[Data shown]
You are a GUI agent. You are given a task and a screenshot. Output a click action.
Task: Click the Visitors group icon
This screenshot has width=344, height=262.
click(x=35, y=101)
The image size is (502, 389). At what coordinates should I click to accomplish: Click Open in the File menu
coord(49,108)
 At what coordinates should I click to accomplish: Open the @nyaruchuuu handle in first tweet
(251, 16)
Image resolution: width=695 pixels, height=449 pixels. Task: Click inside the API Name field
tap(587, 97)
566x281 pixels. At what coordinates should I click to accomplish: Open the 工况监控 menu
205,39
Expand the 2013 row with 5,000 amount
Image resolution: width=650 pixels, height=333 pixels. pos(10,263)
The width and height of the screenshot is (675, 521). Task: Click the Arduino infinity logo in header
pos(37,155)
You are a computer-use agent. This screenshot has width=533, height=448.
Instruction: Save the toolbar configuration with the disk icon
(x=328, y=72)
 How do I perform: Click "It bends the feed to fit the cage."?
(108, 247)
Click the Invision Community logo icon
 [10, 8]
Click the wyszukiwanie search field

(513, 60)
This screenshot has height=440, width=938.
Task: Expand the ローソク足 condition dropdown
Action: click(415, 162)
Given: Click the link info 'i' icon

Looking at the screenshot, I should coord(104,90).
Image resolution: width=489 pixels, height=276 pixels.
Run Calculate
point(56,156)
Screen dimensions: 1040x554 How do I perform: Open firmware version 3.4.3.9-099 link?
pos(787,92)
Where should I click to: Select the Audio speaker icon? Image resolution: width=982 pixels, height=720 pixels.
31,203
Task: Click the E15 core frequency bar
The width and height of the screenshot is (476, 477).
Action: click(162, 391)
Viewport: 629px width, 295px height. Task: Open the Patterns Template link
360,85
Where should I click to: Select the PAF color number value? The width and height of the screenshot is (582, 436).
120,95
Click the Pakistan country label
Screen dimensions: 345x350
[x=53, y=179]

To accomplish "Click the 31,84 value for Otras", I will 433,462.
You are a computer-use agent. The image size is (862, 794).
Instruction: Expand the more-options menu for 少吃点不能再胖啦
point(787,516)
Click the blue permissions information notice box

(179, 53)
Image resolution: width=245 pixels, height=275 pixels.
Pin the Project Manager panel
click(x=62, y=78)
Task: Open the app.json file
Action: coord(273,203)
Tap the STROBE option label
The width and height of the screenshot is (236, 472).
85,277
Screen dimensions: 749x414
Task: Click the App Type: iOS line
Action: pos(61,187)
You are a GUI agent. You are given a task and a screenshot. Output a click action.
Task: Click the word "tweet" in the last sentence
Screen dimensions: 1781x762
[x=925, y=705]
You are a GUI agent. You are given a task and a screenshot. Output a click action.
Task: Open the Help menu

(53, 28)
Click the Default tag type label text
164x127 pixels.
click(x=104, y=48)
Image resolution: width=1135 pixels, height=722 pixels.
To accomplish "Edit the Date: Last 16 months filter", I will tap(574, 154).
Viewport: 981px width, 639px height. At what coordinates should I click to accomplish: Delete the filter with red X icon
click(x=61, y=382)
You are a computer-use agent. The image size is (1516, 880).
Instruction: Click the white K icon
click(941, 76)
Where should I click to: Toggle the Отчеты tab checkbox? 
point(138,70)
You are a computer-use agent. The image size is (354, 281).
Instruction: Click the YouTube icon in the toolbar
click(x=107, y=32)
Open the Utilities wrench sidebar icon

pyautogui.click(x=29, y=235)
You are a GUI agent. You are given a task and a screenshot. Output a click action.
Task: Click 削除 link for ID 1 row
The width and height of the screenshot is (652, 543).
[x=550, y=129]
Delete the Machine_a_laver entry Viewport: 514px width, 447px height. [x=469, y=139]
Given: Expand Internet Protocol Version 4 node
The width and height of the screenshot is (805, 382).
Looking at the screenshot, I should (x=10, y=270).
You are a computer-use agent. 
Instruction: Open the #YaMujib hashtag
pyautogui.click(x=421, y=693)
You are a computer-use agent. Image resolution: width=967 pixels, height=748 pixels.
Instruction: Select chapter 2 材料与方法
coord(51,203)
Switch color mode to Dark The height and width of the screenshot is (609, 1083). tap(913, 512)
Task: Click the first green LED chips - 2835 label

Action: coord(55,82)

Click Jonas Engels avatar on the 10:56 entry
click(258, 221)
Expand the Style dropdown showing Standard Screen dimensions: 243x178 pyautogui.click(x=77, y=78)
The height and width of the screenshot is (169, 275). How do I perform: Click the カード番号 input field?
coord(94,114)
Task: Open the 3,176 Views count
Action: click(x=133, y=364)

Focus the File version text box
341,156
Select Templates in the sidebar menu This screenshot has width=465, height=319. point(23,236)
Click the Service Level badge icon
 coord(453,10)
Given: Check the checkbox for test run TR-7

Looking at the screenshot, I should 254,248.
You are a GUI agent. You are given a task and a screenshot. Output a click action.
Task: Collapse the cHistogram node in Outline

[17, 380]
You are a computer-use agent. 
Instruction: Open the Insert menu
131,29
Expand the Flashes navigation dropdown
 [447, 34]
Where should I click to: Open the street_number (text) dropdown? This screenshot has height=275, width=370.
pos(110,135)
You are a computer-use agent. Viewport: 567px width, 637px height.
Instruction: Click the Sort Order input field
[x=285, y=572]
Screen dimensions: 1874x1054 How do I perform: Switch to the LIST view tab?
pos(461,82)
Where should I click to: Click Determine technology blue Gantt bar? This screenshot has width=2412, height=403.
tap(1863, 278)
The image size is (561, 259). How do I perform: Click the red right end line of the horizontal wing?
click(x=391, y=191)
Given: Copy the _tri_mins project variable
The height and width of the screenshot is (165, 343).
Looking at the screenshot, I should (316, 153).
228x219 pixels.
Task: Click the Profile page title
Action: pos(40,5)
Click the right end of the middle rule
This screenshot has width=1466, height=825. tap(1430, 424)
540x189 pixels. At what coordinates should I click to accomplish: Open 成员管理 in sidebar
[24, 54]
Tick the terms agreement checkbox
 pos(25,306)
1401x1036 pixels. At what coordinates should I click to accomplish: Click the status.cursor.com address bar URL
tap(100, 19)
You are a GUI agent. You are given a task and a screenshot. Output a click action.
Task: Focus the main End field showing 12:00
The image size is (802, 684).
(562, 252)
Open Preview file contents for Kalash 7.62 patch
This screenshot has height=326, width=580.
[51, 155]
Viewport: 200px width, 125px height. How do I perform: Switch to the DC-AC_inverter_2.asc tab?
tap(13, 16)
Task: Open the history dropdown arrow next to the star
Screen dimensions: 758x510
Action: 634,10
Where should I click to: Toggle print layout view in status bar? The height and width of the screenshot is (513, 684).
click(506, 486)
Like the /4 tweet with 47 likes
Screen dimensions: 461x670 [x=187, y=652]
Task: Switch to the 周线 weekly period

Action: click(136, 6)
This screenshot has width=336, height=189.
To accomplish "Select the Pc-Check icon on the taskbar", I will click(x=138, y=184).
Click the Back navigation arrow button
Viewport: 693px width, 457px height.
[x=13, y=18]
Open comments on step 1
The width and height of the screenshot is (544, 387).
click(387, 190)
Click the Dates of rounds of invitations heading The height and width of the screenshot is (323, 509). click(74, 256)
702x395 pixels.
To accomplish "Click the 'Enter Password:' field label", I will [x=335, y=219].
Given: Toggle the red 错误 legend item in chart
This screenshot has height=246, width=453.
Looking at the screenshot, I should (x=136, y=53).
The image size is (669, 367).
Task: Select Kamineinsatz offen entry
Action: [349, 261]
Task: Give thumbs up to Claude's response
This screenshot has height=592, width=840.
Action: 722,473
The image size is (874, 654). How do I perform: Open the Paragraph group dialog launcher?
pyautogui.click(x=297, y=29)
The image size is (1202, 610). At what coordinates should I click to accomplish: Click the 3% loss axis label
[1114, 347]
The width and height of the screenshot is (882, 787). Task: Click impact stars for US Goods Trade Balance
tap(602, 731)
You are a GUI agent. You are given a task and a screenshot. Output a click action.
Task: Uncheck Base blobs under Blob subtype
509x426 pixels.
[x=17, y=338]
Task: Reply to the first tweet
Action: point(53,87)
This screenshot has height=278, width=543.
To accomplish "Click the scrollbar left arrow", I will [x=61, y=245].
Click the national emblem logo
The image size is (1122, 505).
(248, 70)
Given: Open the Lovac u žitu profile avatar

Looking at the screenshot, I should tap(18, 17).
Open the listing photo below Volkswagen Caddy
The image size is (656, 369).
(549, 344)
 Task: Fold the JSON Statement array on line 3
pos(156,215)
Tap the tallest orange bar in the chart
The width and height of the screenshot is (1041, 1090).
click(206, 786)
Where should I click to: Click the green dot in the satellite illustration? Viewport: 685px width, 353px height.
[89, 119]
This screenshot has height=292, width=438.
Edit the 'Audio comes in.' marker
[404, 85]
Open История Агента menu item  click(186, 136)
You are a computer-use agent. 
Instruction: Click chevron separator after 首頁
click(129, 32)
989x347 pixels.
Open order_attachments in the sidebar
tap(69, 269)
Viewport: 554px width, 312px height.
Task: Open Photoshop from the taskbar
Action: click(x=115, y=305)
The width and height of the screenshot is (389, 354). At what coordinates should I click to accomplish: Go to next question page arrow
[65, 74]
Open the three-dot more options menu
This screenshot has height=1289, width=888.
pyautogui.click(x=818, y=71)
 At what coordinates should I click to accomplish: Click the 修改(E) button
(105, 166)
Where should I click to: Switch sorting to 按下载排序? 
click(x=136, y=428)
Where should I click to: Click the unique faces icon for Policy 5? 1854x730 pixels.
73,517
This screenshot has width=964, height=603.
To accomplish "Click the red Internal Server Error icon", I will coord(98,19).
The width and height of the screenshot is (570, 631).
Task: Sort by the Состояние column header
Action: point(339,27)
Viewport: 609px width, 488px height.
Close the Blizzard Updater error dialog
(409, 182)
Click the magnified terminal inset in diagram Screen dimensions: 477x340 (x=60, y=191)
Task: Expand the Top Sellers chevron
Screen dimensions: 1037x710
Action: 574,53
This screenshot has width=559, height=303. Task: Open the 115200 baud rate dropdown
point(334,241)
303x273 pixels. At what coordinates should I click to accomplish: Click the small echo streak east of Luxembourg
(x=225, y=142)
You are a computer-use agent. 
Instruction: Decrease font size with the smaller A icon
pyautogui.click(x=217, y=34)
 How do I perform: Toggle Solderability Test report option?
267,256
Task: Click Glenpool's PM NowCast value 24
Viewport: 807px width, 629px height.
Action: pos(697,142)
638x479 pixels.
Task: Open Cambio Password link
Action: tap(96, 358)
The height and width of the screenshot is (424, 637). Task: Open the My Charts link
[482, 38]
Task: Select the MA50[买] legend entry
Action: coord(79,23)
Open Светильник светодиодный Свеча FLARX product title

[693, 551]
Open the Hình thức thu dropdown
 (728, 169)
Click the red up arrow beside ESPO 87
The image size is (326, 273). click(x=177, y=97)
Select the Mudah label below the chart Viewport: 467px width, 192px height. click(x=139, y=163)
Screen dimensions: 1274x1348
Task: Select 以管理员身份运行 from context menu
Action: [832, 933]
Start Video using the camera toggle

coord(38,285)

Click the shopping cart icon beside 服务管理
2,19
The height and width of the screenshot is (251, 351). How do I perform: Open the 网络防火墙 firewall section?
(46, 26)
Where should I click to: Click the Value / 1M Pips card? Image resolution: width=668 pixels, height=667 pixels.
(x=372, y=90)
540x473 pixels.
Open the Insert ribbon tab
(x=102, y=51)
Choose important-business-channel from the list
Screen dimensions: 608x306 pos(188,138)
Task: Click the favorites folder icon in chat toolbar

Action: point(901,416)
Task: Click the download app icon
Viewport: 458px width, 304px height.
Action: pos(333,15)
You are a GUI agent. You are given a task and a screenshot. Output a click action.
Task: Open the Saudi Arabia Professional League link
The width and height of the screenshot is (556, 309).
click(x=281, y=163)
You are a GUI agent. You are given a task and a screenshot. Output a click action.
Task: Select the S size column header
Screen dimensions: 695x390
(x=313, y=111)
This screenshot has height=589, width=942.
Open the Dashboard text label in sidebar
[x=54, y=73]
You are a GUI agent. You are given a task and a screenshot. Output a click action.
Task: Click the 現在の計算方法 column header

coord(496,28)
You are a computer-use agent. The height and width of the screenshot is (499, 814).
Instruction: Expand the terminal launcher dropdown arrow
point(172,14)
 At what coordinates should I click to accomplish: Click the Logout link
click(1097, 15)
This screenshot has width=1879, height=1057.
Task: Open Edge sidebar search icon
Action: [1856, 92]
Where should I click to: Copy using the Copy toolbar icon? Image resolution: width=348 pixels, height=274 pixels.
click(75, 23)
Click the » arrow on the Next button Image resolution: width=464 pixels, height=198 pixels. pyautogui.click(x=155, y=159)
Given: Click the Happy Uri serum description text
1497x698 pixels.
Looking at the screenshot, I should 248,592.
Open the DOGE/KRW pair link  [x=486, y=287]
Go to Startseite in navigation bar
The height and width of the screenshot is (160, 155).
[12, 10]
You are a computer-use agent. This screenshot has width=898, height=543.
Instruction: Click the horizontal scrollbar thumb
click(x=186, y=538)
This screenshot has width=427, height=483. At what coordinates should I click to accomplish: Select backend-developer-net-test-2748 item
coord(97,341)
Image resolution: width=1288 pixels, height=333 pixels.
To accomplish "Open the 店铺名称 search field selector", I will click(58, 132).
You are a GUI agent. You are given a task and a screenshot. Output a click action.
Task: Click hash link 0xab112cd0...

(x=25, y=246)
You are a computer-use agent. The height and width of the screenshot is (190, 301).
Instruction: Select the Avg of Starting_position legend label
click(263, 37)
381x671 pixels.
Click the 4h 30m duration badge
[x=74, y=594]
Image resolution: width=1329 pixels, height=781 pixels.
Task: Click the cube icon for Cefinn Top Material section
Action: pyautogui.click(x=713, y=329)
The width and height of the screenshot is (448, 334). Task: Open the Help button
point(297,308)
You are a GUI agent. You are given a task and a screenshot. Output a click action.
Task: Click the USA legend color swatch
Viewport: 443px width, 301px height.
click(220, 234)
[/Data shown]
**What is expected**
Find the word "showing" in the entries, then copy out every line that has it.

**Response to this task**
Expand the Style dropdown showing Standard Screen dimensions: 243x178 pyautogui.click(x=77, y=78)
Task: Focus the main End field showing 12:00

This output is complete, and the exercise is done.